Once again, the theme of the post is the same for his defense. He is already really good, and has shown plenty of flashes of being great. This coming season he has to start making the flashes more regular things, and defensively he could be absolutely insanely good.

 

Rebounding:

Other players will not get a separate area for rebounding, but Andre is a bit different of course. There are no complaints about Andre's rebounding. He had the best non-rodman rebounding season ever last year, that is all that really has to be said there. The only thing that he could stand to do a bit better is reacting better to the attention opposing teams give him. Because Andre's rebounding totals didn't slowly decrease over the course of the season because the start of the season was a fluke, it is because teams knew that the start was not a fluke, so they put a ton of emphasis on keeping Andre off the glass. My favorite Andre Drummond stat is that the Pistons were the 2nd best offensive rebounding team in basketball last year (thwarted only by the Thunder due to Enes Kanter eating alive second units) and also allowed the fewest fast break points in basketball. That is not supposed to happen, most teams today punt on offensive rebounding specifically because when you don't get the rebound it leads to lots of fast break points for opposing teams. Team's are so afraid of Andre that they need to leave multiple guys back every time to make sure they get the rebound, which allows the Pistons to get their defense set up.

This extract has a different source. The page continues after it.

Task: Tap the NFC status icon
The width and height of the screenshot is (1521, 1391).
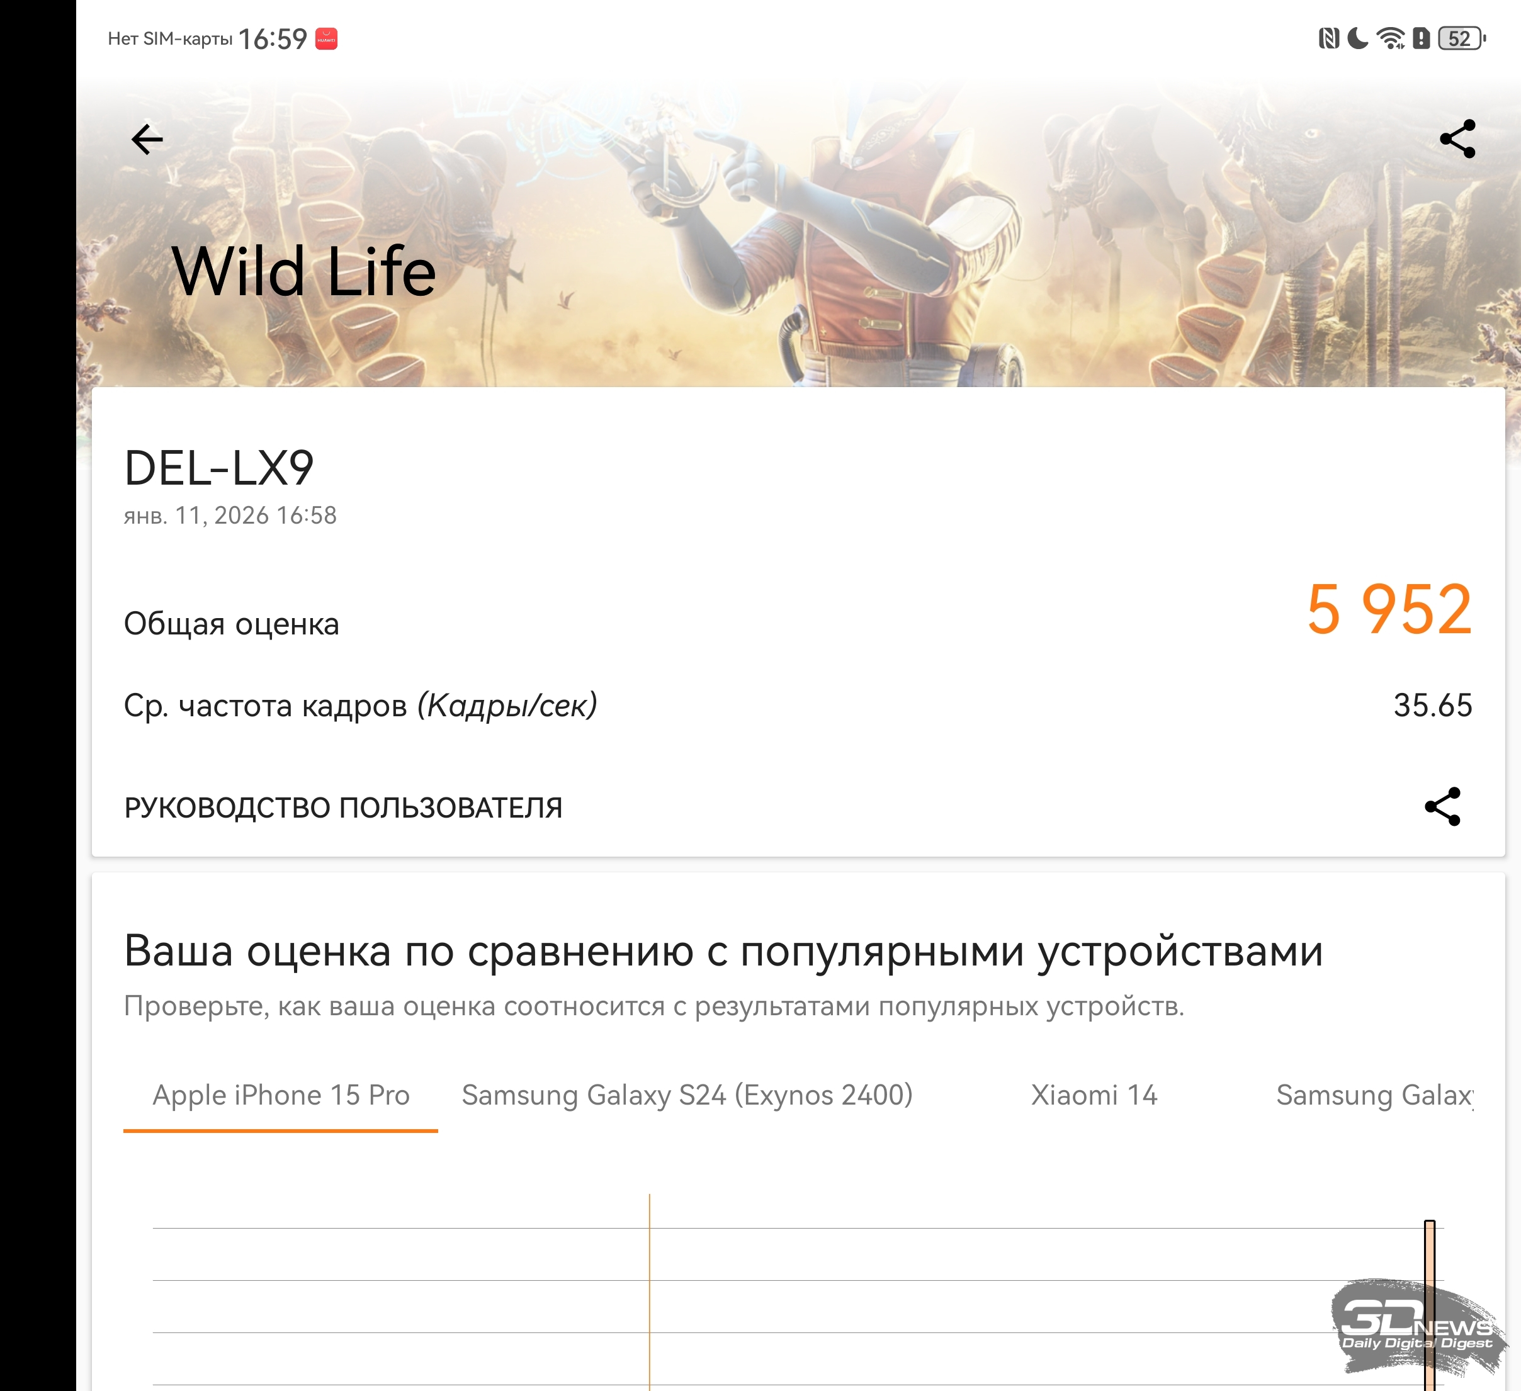Action: (x=1329, y=38)
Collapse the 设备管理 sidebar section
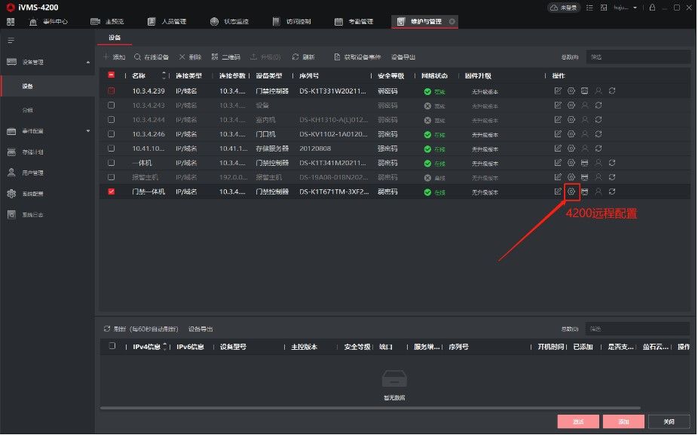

Essentially, Andre just needs to do a bit better job of assessing the situation. When there are 2 (or even 3 sometimes) guys who are just boxing him out and he doesn't have a chance at the board, he needs to realize that he did his job and get back on defense. On the other side, he needs to realize when he gets a smaller dude onto him or the other team just loses him so that he can maximize his damage on the boards. Once again, this is really picking hairs here, Andre is literally the best rebounder since Dennis Rodman. Just small things that can give him a little bit more of an advantage.

 

Intagibles:

Andre plays hard, don't let anyone tell you otherwise. The only 2 centers last year who covered more ground than Andre Drummond were Marcin Gortat and Brook Lopez. And in Stanley Johnson's player's tribune piece, it was Drummond who he singled out as the guy who taught him the most about being in the league. I mean, Stanley's Mom died before last season, and Andre offered to let him move in. There is not much more to ask for from your franchise player, he can droop his head a bit after missing a jump hook as long as he is running hard the other way while he does it. (Which he almost always is.) And lastly, how is it that a guy who is such a good rebounder, the stat in which effort matters more than any other stat, got a reputation of not playing hard?

 

So in conclusion...

 

Wink at all of your friends if:

  • Andre is on pace to have a better rebounding season than last year.

  • Andre is averaging nearly 2 blocks and steals per game.

  • He has a reliable counter move in the post.

  • Opposing fans keep wondering why they haven't heard about how good Andre is as a passer.

  • Andre shoots 50% from the line.

 

Run for the hills if:

  • Andre gets hurt. (knocks on wood)

  • Andre jumps for a shot he has no chance at.

  • He shoots 30% from the line.

 

Opportunities for me to look stupid:

  • Andre tops last year's rebounding numbers.

  • Andre Averages 2 blocks and steals per game.

  • 20/16 per game.

  • Andre shoots 60% from the line.

  • Andre averages over 2 assists per game.

 

 

What do you think? How will Andre do this coming season? What is the biggest improvement you are looking for? Let me know! We all get smarter!